Week 9: Further Lab experiments with Moo

Last week was shortened due to the 4th of July holiday.  On Monday, July 1st 2013, Denis placed three additional Moos in the 9th row of the rear wall and one Moo on the 9th row of the side wall.  He placed the Moos such that an antenna (half ground and half signal) would be poking into an empty cinder block (note there is very little clearance).  We are hoping that this orientation may allow us to better communicate  with the reader during the curing process by mitigating the effects of attenuation.  In our laboratory experiments, we found that if the signal antenna is poking out of a fully submerged Moo inside water, we can still get a reading.

Inside the lab, Mike and I performed some additional experiments with the Moos to better understand how they would respond in two new environments: subzero temperature inside a mini-fridge and submerged inside wet sand.

Fridge Experiment (7/1/13)

  • We placed a Moo inside of the fridge in a relatively static position along with the reader.
  • Logged data and recorded observations (see google doc Moo/Experiments).
  • TODO: plot data using R (Denis)
  • Observations: Noticed a sudden drop in tag rate several times during experiment.  Not sure what was causing this – maybe a subtle shift or moisture from the fridge.  When opening the door and closing it again or repositioning the Moo inside fridge, we were able to get rate back.

Wet Sand Experiment (7/1/13)

Water Experiment (7/3/13)

  • placed Moo inside very small puddle of water with antenna underneath.  No tag rate as long as water is barely touching the signal (right) antenna.
  • Moo Tx_counter resets after pulling Moo out of water (even after very short amount of time).  This implies that the Moo is not able to receive power from reader nor communicate with water because volatile memory is reset.
  • Ground antenna can be completely submerged inside water without affecting the tag rate.

Possible Ideas to improve communication

  • Measure length of dipole antenna (as a multiple of lamba).  How would performance be affected if we increased (maybe doubled) the length of the Moo antenna.  Re-solder a longer antenna on to the Moo and measure performance affects.  Who is the expert on this?
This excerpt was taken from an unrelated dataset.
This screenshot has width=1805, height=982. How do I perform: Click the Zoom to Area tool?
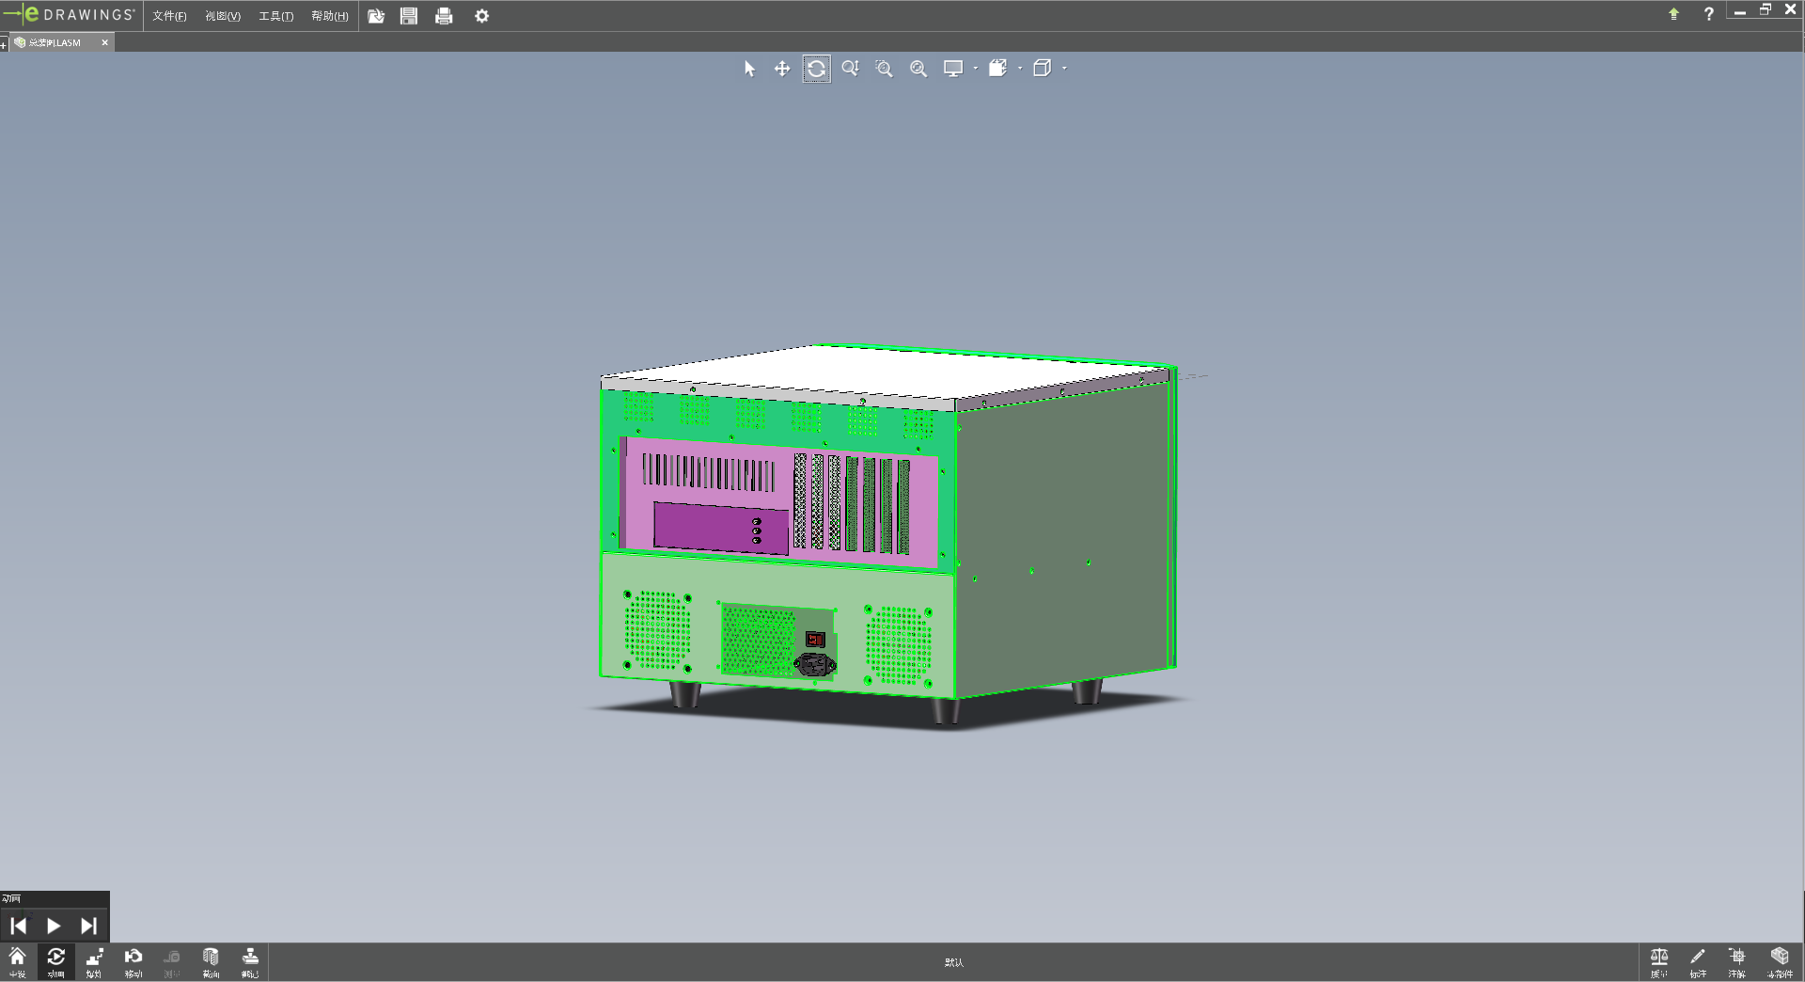coord(884,69)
Post question to the Wisp forum.

Reading this Week (with Notes):

Radiation and Antennas (chpt. 9) of Emag textbook: basic principles of antenna design (includes dipole antennas)

  • Most effective performance (max power density) when object is placed at 90 degrees off of dipole axis (i.e. perpendicular position).
  • Current flowing through dipole antenna has symmetrical distribution wrt center of dipole and current is zero at its ends.
  • [Impedance Match] to maximize power transfer to the load, the load impedance must be chosen such that ZL = complex conjugate of Z in (i.e. RL = Rrad and Xl = -Xin).
  • Friis Transmission Formula: Power transfer ratio P_received/P_transmit = Gt*Gr*(lambda/4*pi*radius)^2.  (i.e. Inversely proportional to radial distance squared)

Next Steps (??)

  • begin development of Moo 2.0 PCB Board modifications (have finished and sent before August)
  • begin making poster for ESWeek.  Gather Notes & place info inside google doc.  What editor should I use? LaTeX?  Some Ideas on general format and structure?
  • Test other ideas to improve tag rate before side wall and front wall deployment begins (roughly 2 weeks from now).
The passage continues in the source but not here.